そのままバスに乗って、1人席の前後に座って話をした。
「つまりさ、あたしらは気まぐれにやってるなんでも屋なんだよ。」
「お金は取るんですね、、」
「そりゃあたしらも集まってるわけだし。電気代とかはそっちでまかないたいんだ。」
「そんなに以来あるんですか?」
「いや、そんなにないし、本当に大したことなけりゃ金はとらない。」
「なんか、大変ですね。」
「そーなんだよー」
話をしているうちに、小学校の二つ前の停留所にいた。
「そろそろだ。」
ただの、ちっぽけな呟きで聞こえるとは思っていなかったのだが、
「あぁ、そろそろだね。大丈夫?」
バスのエンジン音。そこまで近くない距離。俺は前でリトさんが後ろ。
こんな距離で聞こえるものなのか。
「はい。リトさん、耳いいですね。」
「え、そう? あ、はは、よく言われるよ。

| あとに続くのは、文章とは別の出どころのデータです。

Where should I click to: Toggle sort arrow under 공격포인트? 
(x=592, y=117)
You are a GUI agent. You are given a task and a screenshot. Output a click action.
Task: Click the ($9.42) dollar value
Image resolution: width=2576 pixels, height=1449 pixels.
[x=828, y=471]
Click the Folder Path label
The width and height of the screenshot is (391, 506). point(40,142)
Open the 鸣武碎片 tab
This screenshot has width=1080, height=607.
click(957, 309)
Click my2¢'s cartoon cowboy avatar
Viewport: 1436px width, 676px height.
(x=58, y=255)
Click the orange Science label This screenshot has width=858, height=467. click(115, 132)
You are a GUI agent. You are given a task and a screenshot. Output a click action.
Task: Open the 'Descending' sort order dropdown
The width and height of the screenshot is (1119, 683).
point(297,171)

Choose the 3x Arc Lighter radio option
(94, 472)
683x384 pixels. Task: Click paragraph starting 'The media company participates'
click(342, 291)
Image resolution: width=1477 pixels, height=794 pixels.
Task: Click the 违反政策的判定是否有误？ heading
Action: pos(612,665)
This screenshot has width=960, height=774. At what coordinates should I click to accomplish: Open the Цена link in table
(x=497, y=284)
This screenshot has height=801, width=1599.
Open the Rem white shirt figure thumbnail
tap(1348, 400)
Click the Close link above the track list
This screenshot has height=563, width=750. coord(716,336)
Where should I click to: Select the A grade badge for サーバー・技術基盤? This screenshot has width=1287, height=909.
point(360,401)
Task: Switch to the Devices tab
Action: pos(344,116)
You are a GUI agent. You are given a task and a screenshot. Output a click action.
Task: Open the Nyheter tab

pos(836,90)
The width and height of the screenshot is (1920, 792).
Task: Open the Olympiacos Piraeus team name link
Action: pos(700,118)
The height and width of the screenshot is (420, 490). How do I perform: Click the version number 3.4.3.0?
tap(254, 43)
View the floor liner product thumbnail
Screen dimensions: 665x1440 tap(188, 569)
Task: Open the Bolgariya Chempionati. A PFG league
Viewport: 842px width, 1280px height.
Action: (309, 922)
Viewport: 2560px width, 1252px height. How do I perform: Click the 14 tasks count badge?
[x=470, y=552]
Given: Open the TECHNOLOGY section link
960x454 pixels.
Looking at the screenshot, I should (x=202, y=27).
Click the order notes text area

」
明らかに焦っている。
なんなのだろう。それになんだか、
「調子悪いですか?」
なんだか違和感。とても居心地が悪そうだ。
「え、分かる?」
「いえ、なんとなく。」
「いや~、まぁ、調子悪いっていうか、、落ち着かないんだ。」
「え、なんで」《並樹小学校前~並樹小学校前~》
遮るようにバスの放送。気が付けば学校の前だった。
「あ、降ります!」
バックを持ち直して急いで降りようと小銭を入れる。
けれど、
「え、足りない。」
掌にのせていた小銭では足りていないようだった。
すると、
「ほらよ。」
足りない小銭を入れるリトさん。
目を合わせてもにっこり微笑まれ、背中を押されバスから降りる。
外からリトさんを見ると、安心したように手を振ってきた。
なんだか、申し訳ない気分だった。